WORK INSTRUCTIONS. Print the listing below line for line, changing nothing.

═══ RECORDS FOR THIS TASK ═══

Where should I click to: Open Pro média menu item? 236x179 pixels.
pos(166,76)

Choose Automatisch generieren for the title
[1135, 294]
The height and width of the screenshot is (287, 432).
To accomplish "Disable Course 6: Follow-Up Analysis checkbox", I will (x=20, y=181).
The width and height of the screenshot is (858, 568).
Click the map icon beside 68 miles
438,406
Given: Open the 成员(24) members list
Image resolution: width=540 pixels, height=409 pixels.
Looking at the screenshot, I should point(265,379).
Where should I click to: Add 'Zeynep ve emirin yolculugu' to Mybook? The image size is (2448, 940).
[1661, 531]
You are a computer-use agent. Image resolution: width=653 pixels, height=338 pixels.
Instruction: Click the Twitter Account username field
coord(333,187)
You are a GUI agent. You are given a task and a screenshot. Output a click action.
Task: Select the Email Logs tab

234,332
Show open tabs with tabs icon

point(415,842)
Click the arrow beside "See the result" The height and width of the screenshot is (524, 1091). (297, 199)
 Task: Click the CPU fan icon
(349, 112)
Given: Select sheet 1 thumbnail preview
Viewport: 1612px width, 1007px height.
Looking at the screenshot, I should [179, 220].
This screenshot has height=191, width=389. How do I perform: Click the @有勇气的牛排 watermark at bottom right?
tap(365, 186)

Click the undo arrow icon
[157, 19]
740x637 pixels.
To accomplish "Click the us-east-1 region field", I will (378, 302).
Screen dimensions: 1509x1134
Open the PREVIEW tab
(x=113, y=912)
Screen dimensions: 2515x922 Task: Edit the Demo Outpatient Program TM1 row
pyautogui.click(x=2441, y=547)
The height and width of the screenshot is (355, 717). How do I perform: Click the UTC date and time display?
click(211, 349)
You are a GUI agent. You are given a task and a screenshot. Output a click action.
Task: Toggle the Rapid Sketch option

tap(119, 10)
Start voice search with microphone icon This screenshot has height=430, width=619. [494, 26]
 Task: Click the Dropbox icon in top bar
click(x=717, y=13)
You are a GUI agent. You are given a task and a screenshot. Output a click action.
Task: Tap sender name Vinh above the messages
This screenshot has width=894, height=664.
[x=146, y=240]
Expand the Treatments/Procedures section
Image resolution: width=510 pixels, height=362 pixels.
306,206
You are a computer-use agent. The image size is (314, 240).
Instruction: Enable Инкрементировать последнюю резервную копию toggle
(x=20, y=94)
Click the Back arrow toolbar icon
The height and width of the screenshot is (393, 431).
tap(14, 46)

═══

THE RESULT.
Where should I click to: Open Pro média menu item? 236x179 pixels.
pos(166,76)

Choose Automatisch generieren for the title
[1135, 294]
The height and width of the screenshot is (287, 432).
To accomplish "Disable Course 6: Follow-Up Analysis checkbox", I will (x=20, y=181).
The width and height of the screenshot is (858, 568).
Click the map icon beside 68 miles
438,406
Given: Open the 成员(24) members list
Image resolution: width=540 pixels, height=409 pixels.
Looking at the screenshot, I should point(265,379).
Where should I click to: Add 'Zeynep ve emirin yolculugu' to Mybook? The image size is (2448, 940).
[1661, 531]
You are a computer-use agent. Image resolution: width=653 pixels, height=338 pixels.
Instruction: Click the Twitter Account username field
coord(333,187)
You are a GUI agent. You are given a task and a screenshot. Output a click action.
Task: Select the Email Logs tab

234,332
Show open tabs with tabs icon

point(415,842)
Click the arrow beside "See the result" The height and width of the screenshot is (524, 1091). (297, 199)
 Task: Click the CPU fan icon
(349, 112)
Given: Select sheet 1 thumbnail preview
Viewport: 1612px width, 1007px height.
Looking at the screenshot, I should [179, 220].
This screenshot has height=191, width=389. How do I perform: Click the @有勇气的牛排 watermark at bottom right?
tap(365, 186)

Click the undo arrow icon
[157, 19]
740x637 pixels.
To accomplish "Click the us-east-1 region field", I will (378, 302).
Screen dimensions: 1509x1134
Open the PREVIEW tab
(x=113, y=912)
Screen dimensions: 2515x922 Task: Edit the Demo Outpatient Program TM1 row
pyautogui.click(x=2441, y=547)
The height and width of the screenshot is (355, 717). How do I perform: Click the UTC date and time display?
click(211, 349)
You are a GUI agent. You are given a task and a screenshot. Output a click action.
Task: Toggle the Rapid Sketch option

tap(119, 10)
Start voice search with microphone icon This screenshot has height=430, width=619. [494, 26]
 Task: Click the Dropbox icon in top bar
click(x=717, y=13)
You are a GUI agent. You are given a task and a screenshot. Output a click action.
Task: Tap sender name Vinh above the messages
This screenshot has width=894, height=664.
[x=146, y=240]
Expand the Treatments/Procedures section
Image resolution: width=510 pixels, height=362 pixels.
306,206
You are a computer-use agent. The image size is (314, 240).
Instruction: Enable Инкрементировать последнюю резервную копию toggle
(x=20, y=94)
Click the Back arrow toolbar icon
The height and width of the screenshot is (393, 431).
tap(14, 46)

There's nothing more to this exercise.